Put each line of the entries below into a Markdown table with the columns No. and Line, numbering the rows in order and leaving out blank lines.

» **Given records**:
:::

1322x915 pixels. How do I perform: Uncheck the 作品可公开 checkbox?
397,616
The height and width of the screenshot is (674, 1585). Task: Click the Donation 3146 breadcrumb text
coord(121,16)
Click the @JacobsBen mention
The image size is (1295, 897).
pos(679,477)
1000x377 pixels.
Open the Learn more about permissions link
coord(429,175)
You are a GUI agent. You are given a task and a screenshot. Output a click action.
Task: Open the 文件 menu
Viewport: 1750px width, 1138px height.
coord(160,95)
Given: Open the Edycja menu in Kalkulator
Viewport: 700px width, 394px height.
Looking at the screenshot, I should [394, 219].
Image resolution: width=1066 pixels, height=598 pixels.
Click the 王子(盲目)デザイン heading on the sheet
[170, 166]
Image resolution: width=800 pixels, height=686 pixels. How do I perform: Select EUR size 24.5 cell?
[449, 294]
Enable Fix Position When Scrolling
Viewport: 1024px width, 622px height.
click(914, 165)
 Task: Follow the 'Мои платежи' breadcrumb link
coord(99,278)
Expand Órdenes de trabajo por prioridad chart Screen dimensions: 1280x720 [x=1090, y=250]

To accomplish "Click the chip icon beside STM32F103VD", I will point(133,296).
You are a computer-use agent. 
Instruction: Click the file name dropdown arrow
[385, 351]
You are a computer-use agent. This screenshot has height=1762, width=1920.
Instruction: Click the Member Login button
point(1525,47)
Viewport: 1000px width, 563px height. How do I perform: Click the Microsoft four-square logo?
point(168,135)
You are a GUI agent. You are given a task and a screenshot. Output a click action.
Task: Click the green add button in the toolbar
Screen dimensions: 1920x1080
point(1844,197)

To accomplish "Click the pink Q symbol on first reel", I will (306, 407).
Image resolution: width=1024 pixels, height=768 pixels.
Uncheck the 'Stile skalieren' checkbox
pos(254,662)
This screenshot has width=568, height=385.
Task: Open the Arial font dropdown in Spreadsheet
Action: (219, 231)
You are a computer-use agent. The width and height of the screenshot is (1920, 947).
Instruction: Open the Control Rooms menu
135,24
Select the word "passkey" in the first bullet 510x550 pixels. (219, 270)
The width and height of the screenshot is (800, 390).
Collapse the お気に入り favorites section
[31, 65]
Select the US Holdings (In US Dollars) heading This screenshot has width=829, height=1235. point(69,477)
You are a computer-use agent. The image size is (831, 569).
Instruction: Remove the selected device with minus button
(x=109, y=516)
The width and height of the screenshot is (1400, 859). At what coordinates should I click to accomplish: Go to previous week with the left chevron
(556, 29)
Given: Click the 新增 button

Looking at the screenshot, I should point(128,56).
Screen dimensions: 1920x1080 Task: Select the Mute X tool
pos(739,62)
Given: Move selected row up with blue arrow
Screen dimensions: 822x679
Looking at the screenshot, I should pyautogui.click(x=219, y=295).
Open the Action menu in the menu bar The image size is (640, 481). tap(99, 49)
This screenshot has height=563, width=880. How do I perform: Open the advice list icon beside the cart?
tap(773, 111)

:::

» **Final answer**:
| No. | Line |
|---|---|
| 1 | 1322x915 pixels. How do I perform: Uncheck the 作品可公开 checkbox? |
| 2 | 397,616 |
| 3 | The height and width of the screenshot is (674, 1585). Task: Click the Donation 3146 breadcrumb text |
| 4 | coord(121,16) |
| 5 | Click the @JacobsBen mention |
| 6 | The image size is (1295, 897). |
| 7 | pos(679,477) |
| 8 | 1000x377 pixels. |
| 9 | Open the Learn more about permissions link |
| 10 | coord(429,175) |
| 11 | You are a GUI agent. You are given a task and a screenshot. Output a click action. |
| 12 | Task: Open the 文件 menu |
| 13 | Viewport: 1750px width, 1138px height. |
| 14 | coord(160,95) |
| 15 | Given: Open the Edycja menu in Kalkulator |
| 16 | Viewport: 700px width, 394px height. |
| 17 | Looking at the screenshot, I should [394, 219]. |
| 18 | Image resolution: width=1066 pixels, height=598 pixels. |
| 19 | Click the 王子(盲目)デザイン heading on the sheet |
| 20 | [170, 166] |
| 21 | Image resolution: width=800 pixels, height=686 pixels. How do I perform: Select EUR size 24.5 cell? |
| 22 | [449, 294] |
| 23 | Enable Fix Position When Scrolling |
| 24 | Viewport: 1024px width, 622px height. |
| 25 | click(914, 165) |
| 26 |  Task: Follow the 'Мои платежи' breadcrumb link |
| 27 | coord(99,278) |
| 28 | Expand Órdenes de trabajo por prioridad chart Screen dimensions: 1280x720 [x=1090, y=250] |
| 29 | To accomplish "Click the chip icon beside STM32F103VD", I will point(133,296). |
| 30 | You are a computer-use agent.  |
| 31 | Instruction: Click the file name dropdown arrow |
| 32 | [385, 351] |
| 33 | You are a computer-use agent. This screenshot has height=1762, width=1920. |
| 34 | Instruction: Click the Member Login button |
| 35 | point(1525,47) |
| 36 | Viewport: 1000px width, 563px height. How do I perform: Click the Microsoft four-square logo? |
| 37 | point(168,135) |
| 38 | You are a GUI agent. You are given a task and a screenshot. Output a click action. |
| 39 | Task: Click the green add button in the toolbar |
| 40 | Screen dimensions: 1920x1080 |
| 41 | point(1844,197) |
| 42 | To accomplish "Click the pink Q symbol on first reel", I will (306, 407). |
| 43 | Image resolution: width=1024 pixels, height=768 pixels. |
| 44 | Uncheck the 'Stile skalieren' checkbox |
| 45 | pos(254,662) |
| 46 | This screenshot has width=568, height=385. |
| 47 | Task: Open the Arial font dropdown in Spreadsheet |
| 48 | Action: (219, 231) |
| 49 | You are a computer-use agent. The width and height of the screenshot is (1920, 947). |
| 50 | Instruction: Open the Control Rooms menu |
| 51 | 135,24 |
| 52 | Select the word "passkey" in the first bullet 510x550 pixels. (219, 270) |
| 53 | The width and height of the screenshot is (800, 390). |
| 54 | Collapse the お気に入り favorites section |
| 55 | [31, 65] |
| 56 | Select the US Holdings (In US Dollars) heading This screenshot has width=829, height=1235. point(69,477) |
| 57 | You are a computer-use agent. The image size is (831, 569). |
| 58 | Instruction: Remove the selected device with minus button |
| 59 | (x=109, y=516) |
| 60 | The width and height of the screenshot is (1400, 859). At what coordinates should I click to accomplish: Go to previous week with the left chevron |
| 61 | (556, 29) |
| 62 | Given: Click the 新增 button |
| 63 | Looking at the screenshot, I should point(128,56). |
| 64 | Screen dimensions: 1920x1080 Task: Select the Mute X tool |
| 65 | pos(739,62) |
| 66 | Given: Move selected row up with blue arrow |
| 67 | Screen dimensions: 822x679 |
| 68 | Looking at the screenshot, I should pyautogui.click(x=219, y=295). |
| 69 | Open the Action menu in the menu bar The image size is (640, 481). tap(99, 49) |
| 70 | This screenshot has height=563, width=880. How do I perform: Open the advice list icon beside the cart? |
| 71 | tap(773, 111) |